Gustavo Borba: Pegando essa lógica pós-pandemia, uma das coisas que vai ficar é o digital. Eu acho que a Indústria Criativa tem muito a dizer sobre o digital. Eu acho que a Politécnica e a Indústria Criativa são as escolas que mais tem a falar sobre. Então, a gente precisaria apoiar as outras áreas. Eu vou dar dois pontos gerais, um deles ainda é essa lógica de trazer a arte e o valor da cultura, porque isso permite que qualquer área se torne melhor. Qualquer área, mesmo, da engenharia ao direito, um profissional que consegue dialogar com isso vai ser muito melhor na sua ação e, também, na sua atuação como pessoa. Então, esse é um ponto chave. O outro, que eu acho que é mais técnico mesmo, é a gente ajudar as pessoas nessa conexão digital, na compreensão do que é real e o que não é real. Um apoio, para a gente conseguir discernir. Na verdade, construir discernimento em um lugar que está tão poluído, está tão misturado, e que é tão fácil entrar ali te perder. Então, acho que isso é uma demanda que a gente teria que ter, enquanto pessoas que trabalham com informação, especialmente. Eu colocaria esses dois pontos como principais, assim.
Mescla: Por último, o que a comunidade acadêmica pode esperar para os próximos anos para a escola da indústria criativa?
Gustavo Borba: Ótima pergunta!
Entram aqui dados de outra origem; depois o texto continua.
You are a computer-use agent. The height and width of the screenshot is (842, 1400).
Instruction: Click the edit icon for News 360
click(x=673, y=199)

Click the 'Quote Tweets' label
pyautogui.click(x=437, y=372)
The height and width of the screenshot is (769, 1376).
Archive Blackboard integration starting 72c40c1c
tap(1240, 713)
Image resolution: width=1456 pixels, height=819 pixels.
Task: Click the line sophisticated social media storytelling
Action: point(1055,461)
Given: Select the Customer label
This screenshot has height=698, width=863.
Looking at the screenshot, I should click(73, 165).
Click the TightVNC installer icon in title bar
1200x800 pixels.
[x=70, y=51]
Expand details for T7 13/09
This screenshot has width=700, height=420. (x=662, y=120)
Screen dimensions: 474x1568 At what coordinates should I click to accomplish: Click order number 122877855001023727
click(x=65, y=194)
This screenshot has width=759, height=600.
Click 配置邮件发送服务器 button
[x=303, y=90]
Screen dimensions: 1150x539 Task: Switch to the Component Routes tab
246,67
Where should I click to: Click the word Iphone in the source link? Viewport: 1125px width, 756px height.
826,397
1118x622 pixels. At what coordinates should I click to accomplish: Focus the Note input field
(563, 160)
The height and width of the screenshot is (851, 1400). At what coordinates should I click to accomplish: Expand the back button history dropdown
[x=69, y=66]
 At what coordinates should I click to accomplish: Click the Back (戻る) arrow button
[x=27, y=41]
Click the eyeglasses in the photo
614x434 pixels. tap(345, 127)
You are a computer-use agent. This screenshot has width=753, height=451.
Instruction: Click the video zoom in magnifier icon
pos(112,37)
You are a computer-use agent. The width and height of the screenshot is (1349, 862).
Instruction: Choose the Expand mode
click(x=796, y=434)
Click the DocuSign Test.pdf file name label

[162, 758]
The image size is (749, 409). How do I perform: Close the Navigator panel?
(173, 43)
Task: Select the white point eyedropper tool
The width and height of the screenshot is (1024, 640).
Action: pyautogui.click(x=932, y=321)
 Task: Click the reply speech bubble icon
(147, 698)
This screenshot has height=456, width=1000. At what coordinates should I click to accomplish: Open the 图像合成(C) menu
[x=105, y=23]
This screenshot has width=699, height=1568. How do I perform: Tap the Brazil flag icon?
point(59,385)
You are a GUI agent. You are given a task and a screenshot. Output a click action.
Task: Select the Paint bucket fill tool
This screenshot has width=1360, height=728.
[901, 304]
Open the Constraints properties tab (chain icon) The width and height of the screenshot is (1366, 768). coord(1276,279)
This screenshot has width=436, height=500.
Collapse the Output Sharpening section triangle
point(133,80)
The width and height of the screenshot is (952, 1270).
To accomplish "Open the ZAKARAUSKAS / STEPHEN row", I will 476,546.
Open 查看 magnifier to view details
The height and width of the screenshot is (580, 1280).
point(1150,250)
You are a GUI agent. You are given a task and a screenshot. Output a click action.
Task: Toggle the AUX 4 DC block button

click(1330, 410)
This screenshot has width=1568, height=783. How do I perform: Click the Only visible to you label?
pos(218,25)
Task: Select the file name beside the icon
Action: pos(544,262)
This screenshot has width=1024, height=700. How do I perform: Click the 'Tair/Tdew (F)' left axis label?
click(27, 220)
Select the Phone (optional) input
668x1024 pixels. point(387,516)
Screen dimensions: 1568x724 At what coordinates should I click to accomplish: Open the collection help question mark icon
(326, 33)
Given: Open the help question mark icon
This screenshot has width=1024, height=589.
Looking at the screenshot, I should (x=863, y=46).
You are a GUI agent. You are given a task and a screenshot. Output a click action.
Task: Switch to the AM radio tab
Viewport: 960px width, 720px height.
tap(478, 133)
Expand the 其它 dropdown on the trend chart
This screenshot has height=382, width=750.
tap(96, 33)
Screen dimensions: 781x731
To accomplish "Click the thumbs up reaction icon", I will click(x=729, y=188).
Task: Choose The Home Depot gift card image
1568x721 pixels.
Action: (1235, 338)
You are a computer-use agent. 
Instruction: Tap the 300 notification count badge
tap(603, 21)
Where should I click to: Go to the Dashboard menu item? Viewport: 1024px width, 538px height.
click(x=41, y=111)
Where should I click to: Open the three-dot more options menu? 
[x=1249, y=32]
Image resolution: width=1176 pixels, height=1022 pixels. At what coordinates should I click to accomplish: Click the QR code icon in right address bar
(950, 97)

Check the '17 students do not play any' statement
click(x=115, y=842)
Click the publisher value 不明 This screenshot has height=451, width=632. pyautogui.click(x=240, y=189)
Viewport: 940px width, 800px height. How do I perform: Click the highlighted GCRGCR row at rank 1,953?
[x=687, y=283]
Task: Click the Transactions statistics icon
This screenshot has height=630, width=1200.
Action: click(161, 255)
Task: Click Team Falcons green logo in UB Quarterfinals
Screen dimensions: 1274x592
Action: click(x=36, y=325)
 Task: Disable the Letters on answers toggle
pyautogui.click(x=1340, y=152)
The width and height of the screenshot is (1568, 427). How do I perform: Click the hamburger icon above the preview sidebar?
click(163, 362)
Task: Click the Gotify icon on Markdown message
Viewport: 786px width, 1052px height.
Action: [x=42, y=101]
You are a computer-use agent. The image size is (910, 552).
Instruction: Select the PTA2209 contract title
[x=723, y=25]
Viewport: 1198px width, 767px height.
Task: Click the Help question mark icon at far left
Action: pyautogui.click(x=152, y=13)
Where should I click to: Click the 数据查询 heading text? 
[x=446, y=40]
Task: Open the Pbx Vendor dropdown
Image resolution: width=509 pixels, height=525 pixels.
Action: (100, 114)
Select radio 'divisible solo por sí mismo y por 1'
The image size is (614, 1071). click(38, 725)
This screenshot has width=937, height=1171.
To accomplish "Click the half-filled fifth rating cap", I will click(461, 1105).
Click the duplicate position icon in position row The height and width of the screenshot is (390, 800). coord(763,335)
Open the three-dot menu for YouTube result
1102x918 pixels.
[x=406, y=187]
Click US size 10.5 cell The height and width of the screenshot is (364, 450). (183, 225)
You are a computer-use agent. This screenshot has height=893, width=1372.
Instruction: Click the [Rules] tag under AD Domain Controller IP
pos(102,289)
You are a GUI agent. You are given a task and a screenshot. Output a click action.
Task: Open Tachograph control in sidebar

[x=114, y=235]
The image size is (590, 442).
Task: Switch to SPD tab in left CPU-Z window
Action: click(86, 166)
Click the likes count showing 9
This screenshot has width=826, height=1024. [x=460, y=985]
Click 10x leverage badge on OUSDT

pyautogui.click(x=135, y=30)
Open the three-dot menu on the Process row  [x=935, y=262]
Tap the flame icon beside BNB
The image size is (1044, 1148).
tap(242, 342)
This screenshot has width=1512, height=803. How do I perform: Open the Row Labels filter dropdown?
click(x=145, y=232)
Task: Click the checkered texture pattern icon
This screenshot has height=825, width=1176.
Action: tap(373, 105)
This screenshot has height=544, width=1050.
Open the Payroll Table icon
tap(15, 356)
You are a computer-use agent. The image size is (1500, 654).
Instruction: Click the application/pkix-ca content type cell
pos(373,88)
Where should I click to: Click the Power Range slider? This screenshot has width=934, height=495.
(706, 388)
O nosso plano é que a gente consiga se tornar um hub da indústria criativa do estado. Esse é o desejo. É de que as pessoas, quando falam aqui no Rio Grande do Sul, em Indústria Criativa, elas pensem em primeiro lugar na Unisinos. Essa é a ideia. E aí, por conta disso, a gente vai entrar mais forte na questão do Pacto Alegre, a gente vai trabalhar mais forte na Aliança pela Inovação, de Porto Alegre. A gente vai tentar aproximar ainda mais, com as prefeituras, especialmente as de São Leopoldo e de Porto Alegre, para construir espaços que permitam esse debate, de como a Indústria Criativa pode transformar socialmente a realidade dessas cidades. Então, pra nós, eu acho que se a gente tivesse que definir, assim, em uma frase, como que a gente quer se enxergar, daqui três ou quatro anos é: o hub da indústria criativa do nosso estado. Acho que isso seria o nosso ponto principal.
Mescla: E, não está aqui na listinha, mas como tu te sente, agora, com convite, o desafio?
Gustavo Borba: Tri. Eu fiquei super faceiro, e também desafiado, porque eu conheço uma parte. Tem um lugar que eu conheço muito bem, que é a área do design, mas tem outro lugar, que eu conheço como gestor, que é a área comunicação. Mas eu conheço todo mundo de um outro lugar, que era a direção da graduação. Para mim, um desafio que eu tenho agora é me aproximar mais, especialmente da área da comunicação, para compreender melhor ainda as demandas e as necessidades. Para que a gente possa, a partir disso, construir uma indústria criativa mais colegiada. Porque um desejo é que a gente crie um colegiado forte, que a gente tenha um corpo de professores, um corpo de alunos, de funcionários, que tenha um diálogo mais forte ainda. Porque a gente, ao longo do tempo, foi separando isso pelos cursos, e acho que agora a gente precisa ter uma identidade. Construir uma identidade ainda mais forte da Indústria Criativa.